昔女の子だった人
夕方、スーパーの帰り道信号を待っていると、目の前に立っていたおばあさんが突然へたりこんだ。
少し放置しようか迷ったが、「大丈夫ですか?」と話しかけた。彼女はぼんやり「めまいがしたの」と答えた。顔を近づけなくても酒臭かった。痩せていて、ラフな格好をしている。目にはマスカラがされていて、年恰好とどこかギャップを感じた。
「救急車呼ぶ?」と聞くと、いいという。
「タクシー呼ぶ?」と聞くと、「家まで1分だからいい」とそれも断られた。
また倒れそうなので、腕を組んで酒臭い女の人と歩くことになった。
「今日はずっと飲んでたの」という。
「そうなんだ、どこにいたの?(どこで飲んでいたか答えると思った)」と聞くと、「パチンコ」と彼女は答えた。
道中なんどか「忙しくない?」と聞かれた。
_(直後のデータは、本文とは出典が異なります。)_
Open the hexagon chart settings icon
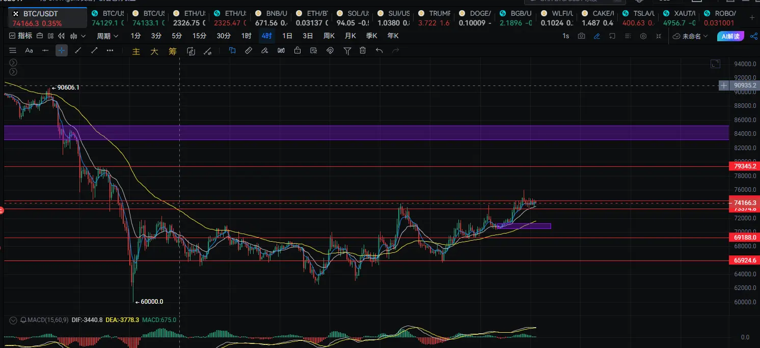Screen dimensions: 760x348 click(x=643, y=36)
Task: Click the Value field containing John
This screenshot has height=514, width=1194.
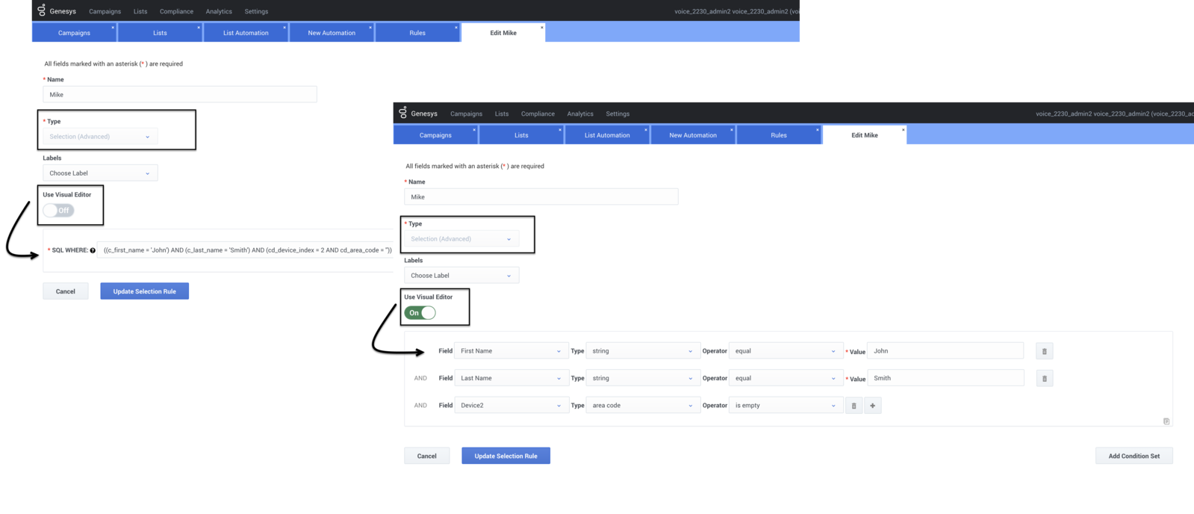Action: (x=945, y=351)
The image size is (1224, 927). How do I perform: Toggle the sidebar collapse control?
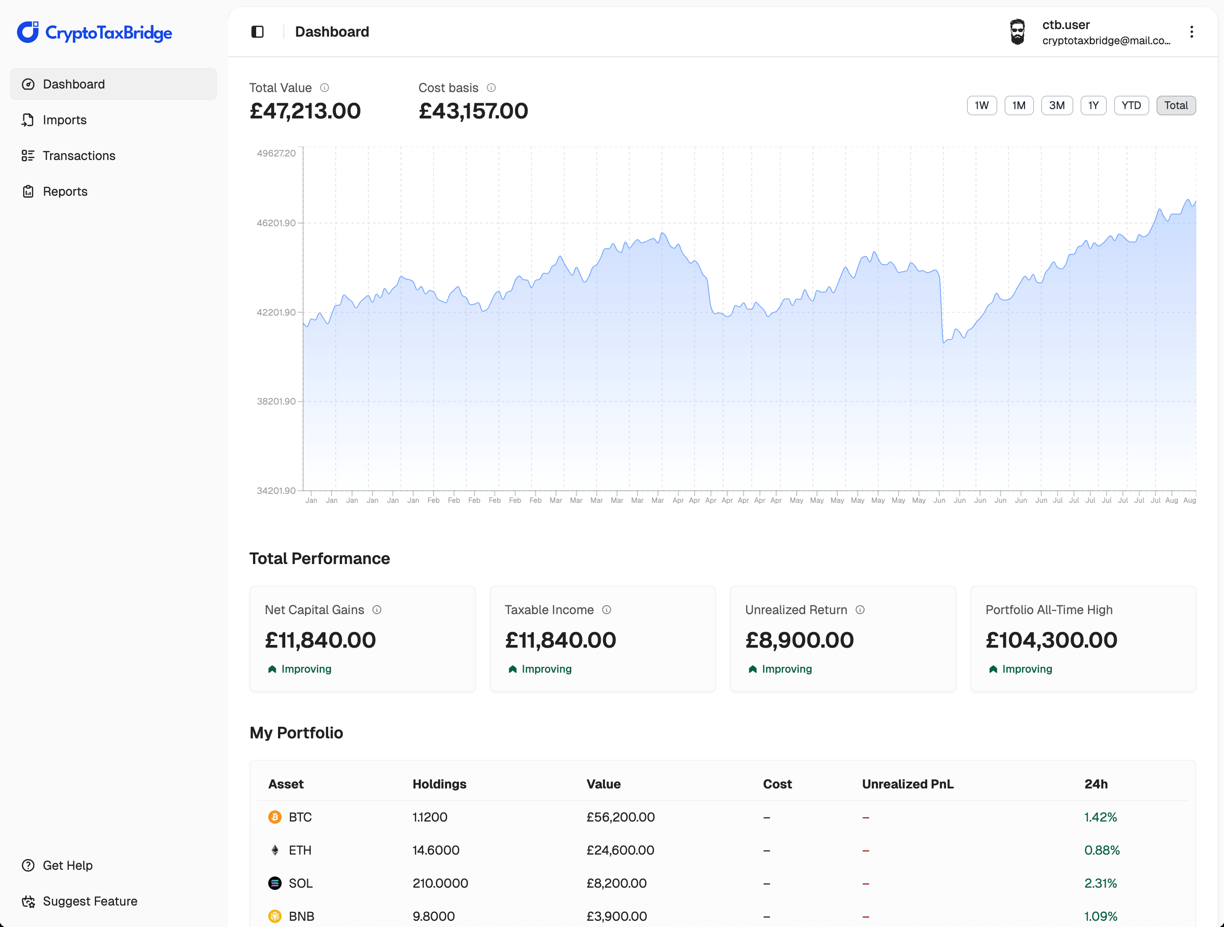[x=257, y=32]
「平気だよ」と答えた。
本当に1分で家に着いた。
二階建てのアパートの一階だった。
渡された鍵でドアを開けて、玄関まで入る。
生活感のある部屋で物は多いけど、掃除がされているのがわかったし、自炊もしているようだった。
「じゃあ気をつけてね、おやすみなさい」と言って部屋を出ようとすると、「ビール一本でも飲んで行ったら?」と言われた。
ビールは私の大好物だ。ビールはいつでも飲みたい。部屋の奥にちゃぶ台が見えて、ビールを飲みながらこの人の話を聞く自分を一瞬想像した。(勝手にアサヒスーパードライの350だろうなと思った)
それからまた彼女は、「忙しいの?」と聞いた。
「今日は帰るよ、アイス買っちゃってるから」と嘘をついて、「おやすみなさい」と言ってドアをしめた。
家に帰ると、玄関でドアを押さえていた腕を2箇所蚊に刺されていた。